Messina, 15 agosto 1839.
In casa del maresciallo don Peppino Padellani di Opiri fervono i preparativi
per la festa dell’Assunzione della Vergine. Agata – tredicenne figlia del
maresciallo – è innamorata del ricco Giacomo Lepre, ma, benché ricambiata, è
costretta a rinunciare al suo amore: la nobiltà della famiglia non basta a
compensare il dissesto economico. Alla morte del maresciallo, la madre la porta
con sé a Napoli e la forza a entrare in convento. Nel monastero benedettino di
San Giorgio Stilita si intrecciano amori, odi, rancori, gelosie, passioni
illecite e vendette.
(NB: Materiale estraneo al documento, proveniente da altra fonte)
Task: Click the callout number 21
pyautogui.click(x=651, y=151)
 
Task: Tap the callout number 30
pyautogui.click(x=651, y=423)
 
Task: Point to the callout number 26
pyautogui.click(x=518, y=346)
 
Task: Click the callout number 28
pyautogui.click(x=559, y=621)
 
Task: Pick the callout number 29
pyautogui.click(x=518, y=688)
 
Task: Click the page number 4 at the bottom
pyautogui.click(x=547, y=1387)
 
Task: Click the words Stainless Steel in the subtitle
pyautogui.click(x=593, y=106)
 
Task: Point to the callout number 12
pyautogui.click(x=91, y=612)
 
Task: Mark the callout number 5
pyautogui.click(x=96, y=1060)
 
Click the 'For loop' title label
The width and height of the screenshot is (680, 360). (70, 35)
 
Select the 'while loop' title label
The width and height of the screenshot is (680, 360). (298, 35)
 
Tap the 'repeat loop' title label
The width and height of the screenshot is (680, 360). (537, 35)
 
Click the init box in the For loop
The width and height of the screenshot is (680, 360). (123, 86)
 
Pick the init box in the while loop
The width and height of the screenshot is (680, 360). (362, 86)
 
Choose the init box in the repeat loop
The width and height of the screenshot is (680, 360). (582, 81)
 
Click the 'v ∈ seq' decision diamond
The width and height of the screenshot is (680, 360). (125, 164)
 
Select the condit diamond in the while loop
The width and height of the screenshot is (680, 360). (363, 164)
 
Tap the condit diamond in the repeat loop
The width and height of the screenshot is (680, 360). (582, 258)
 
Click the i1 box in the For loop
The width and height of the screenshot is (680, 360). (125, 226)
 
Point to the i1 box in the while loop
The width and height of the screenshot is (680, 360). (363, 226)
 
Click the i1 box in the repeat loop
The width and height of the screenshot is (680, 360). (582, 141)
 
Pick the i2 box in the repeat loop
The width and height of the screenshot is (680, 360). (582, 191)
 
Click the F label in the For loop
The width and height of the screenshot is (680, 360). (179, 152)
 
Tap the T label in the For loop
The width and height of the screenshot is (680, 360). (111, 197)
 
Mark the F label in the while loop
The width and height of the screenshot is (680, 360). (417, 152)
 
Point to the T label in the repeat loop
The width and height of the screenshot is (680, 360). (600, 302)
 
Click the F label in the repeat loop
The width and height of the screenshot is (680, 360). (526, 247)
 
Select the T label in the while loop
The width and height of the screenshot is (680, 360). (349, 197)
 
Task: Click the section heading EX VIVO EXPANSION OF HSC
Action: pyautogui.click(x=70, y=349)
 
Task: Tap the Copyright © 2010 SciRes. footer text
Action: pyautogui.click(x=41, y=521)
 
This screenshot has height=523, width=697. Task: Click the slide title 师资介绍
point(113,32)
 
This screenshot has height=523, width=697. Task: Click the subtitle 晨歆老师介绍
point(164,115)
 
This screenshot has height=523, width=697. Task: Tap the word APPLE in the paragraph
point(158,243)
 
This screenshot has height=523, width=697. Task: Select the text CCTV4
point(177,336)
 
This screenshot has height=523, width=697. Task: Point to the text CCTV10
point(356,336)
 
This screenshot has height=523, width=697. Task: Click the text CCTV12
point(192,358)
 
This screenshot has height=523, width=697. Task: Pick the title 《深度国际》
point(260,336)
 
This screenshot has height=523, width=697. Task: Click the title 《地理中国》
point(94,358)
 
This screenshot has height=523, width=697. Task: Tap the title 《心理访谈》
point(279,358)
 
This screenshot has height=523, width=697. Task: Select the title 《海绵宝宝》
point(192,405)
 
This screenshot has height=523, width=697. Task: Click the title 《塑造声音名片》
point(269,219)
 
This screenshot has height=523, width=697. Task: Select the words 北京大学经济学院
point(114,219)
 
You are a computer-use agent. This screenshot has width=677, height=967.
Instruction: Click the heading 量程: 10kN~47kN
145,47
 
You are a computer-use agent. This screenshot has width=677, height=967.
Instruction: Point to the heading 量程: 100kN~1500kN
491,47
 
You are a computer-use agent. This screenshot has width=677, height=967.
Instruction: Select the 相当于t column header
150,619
Eppure Agata, dopo lo scoramento iniziale, si appassiona
allo studio e alla coltivazione delle erbe medicinali, impara a fare il pane e
i dolci e, confortata dalla rigida scansione della giornata monastica, legge i
libri che il giovane capitano James Garson (incontrato sul piroscafo che l’ha
condotta a Napoli) le manda con regolarità. Agata ha accettato la vita del
chiostro, ma il desiderio di vivere nel mondo non l’ha abbandonata ed è incuriosita
delle sorti dei movimenti che aspirano all’Unità d’Italia. La contraddizione si
fa sempre più netta, anche se i sentimenti verso Giacomo cominciano a sbiadire
e cresce l’attrazione nei confronti di James, presenza costante – benché sottotraccia
– nella sua vita. Quando più si inasprisce il conflitto interiore, tanto più il
futuro si colpa di orizzonte e di speranza. Sorella mediterranea delle eroine
di Jane Austen, che infatti legge appassionatamente, l’Agata di Simonetta
Agnello Hornby porta con sé una forza spirituale nuova, modernissima. Una
forza, una determinazione – di giovane donna fedele a se stessa e ai propri
sentimenti – da leggere a partire dal nostro tempo per arrivare al suo.
Questo
libro è un grande boh!
La
trama, seppur abbastanza già sentita, poteva avere dei buoni spunti che, a mio
avviso, sono stati sviluppati in maniera piuttosto sommaria. Il contenuto ben
si prestava ad avere uno sviluppo da grande romanzo storico, invece alcuni
spunti sono stati solo accennati (ad esempio, per quanto riguarda i moti risorgimentali).
Questo, però, non avviene per dare maggiore spazio allo sviluppo dei
personaggi. La sensazione è quella di aver messo, inutilmente, molta carne al
fuoco.
Alcuni
personaggi sono ritratti in maniera tradizionale: la nobiltà siciliana cieca,
ostentatrice e sprecona; la nuova generazione borghese illuminata… Anche in
questo caso, tutto molto abbozzato. Agata non ha un comportamento ben definito
e chiaro, oscilla tra varie scelte senza che se ne capisca il motivo. I suoi
comprimari sono del tutto anonimi.
Stile
piacevole, secondo me meglio riuscito nelle parti descrittive, un po’ troppo
didascalico in quelle di ricostruzione storica. Ho apprezzato la descrizione di
usi e costumi del tempo. Non amo, in questa autrice, l’introduzione casuale e
immotivata di parole siciliane non amalgamate al resto del lessico.